I sometimes wonder how many people are scared of the idea of cross-racial dating or relationships because of all of this nonsense - all the assumptions, stereotypes and judgments that they would have to deal with from other people. It's sad really.

Sadly, some other black women also seem to swallow the reductive narratives. When they discover I have a black partner, they'll suddenly start flirting with me. Again, they don't seem to stop to think that maybe I love my partner for who she is, not for her colour. They just think I have a "thing" for black women, so they're also in with a chance. Which apparently is great for them, because some of them tell me that "white guys treat black women better." So in one fell swoop, these women reduce me to just "some white guy" with a thing for black women, they put down all black men, and both they and my partner become nothing other than a homogenised mass of black women willing to play along with my assumed fetish.

None of this is helped by the number of people who seem so happy to flawlessly play out the stereotypes. Anyone who's ever been to Jo'Burg or Long Street will have seen various German men dotted around the fringes (why is it always the Germans?), gingerly creeping closer to the nearest buxom black woman as if they were about to try a piece of sushi for the first time in their lives (the German women sometimes aren't much better for that matter). Then there are the fat, rich, old British men you see strolling around the Waterfront with beautiful black girls half their size and half their age.

Initially, I get angry at all of these people for dirtying the image of what my partner and I are by association, but then I realise that this makes me just as judgmental as the people who judge us, or at the very least equally primed to jump to certain conclusions. So I try to tell myself that maybe it isn't what it looks like.

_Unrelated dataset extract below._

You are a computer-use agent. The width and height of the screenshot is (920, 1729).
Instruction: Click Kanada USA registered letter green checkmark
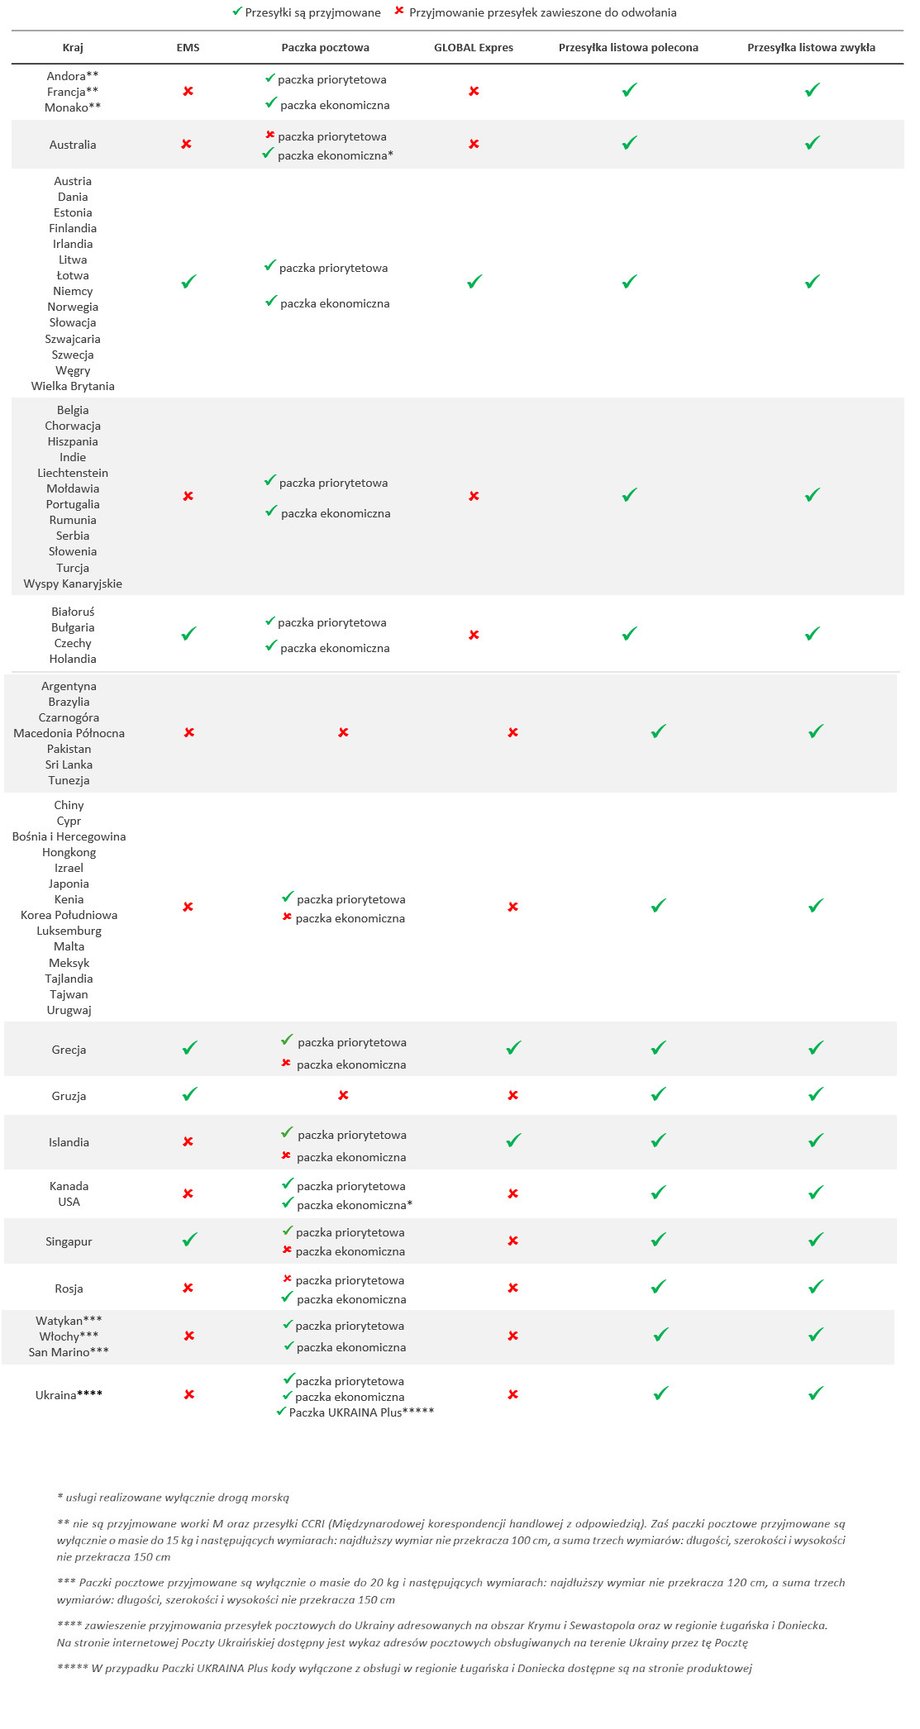pos(658,1192)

There also seems to be a basic assumption from various different sides of the conversation that as soon as someone appropriate of the same race comes along, my relationship with my partner will crumble. I'll never forget the concerned look that a white male friend of mine gave me when my girlfriend struck up a very casual conversation with a black guy who happened to be standing next to us in a bar one night. It was as if my friend felt I couldn't compete with the mutual blackness this man and my partner shared, and that everything else paled (excuse the pun) in comparison.

I sometimes wonder how many people are scared of the idea of cross-racial dating or relationships because of all of this nonsense - all the assumptions, stereotypes and judgments that they would have to deal with from other people. It's sad really. Many friends tell my partner and I that we are so lucky to have each other and to love each other like we do. But how many people in South Africa, and elsewhere no doubt, are dramatically reducing the pool from which they might be able to draw someone they really love, just by their inability to consider being with someone who happens to have a different skin colour?

I'm not stupid enough to say things like "I don't see colour," or to claim that there aren't differences between my girlfriend and I that are predicated on our respective races. But as far as I'm concerned, our differences – both the racial ones and all the others – are precisely what make our relationship so much more interesting and intricate than the reductive narratives that so many people try to project upon us. Having said that, this doesn't mean that our differences define our relationship, for we are also so very similar in so many ways. The sooner that more people come to realise this the better – not only for us, but also for them.